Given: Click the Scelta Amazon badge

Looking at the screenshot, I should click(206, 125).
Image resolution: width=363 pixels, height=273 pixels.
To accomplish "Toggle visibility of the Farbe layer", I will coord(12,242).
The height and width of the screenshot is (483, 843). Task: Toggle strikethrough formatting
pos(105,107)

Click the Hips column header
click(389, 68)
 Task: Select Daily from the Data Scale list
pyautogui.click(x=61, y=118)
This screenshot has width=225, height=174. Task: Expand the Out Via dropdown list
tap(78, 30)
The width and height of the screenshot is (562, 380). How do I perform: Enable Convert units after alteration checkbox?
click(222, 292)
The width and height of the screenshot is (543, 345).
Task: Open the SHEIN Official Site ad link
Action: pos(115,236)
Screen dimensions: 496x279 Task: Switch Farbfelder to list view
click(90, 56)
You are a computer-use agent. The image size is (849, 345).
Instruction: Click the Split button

§ **EXERCISE OBJECTIVE**:
Would you please repeat the lines from the one with "Task: Select Daily from the Data Scale list" through the last line of the listing above, exactly and with nothing else?

§ **SOLUTION**:
 Task: Select Daily from the Data Scale list
pyautogui.click(x=61, y=118)
This screenshot has width=225, height=174. Task: Expand the Out Via dropdown list
tap(78, 30)
The width and height of the screenshot is (562, 380). How do I perform: Enable Convert units after alteration checkbox?
click(222, 292)
The width and height of the screenshot is (543, 345).
Task: Open the SHEIN Official Site ad link
Action: pos(115,236)
Screen dimensions: 496x279 Task: Switch Farbfelder to list view
click(90, 56)
You are a computer-use agent. The image size is (849, 345).
Instruction: Click the Split button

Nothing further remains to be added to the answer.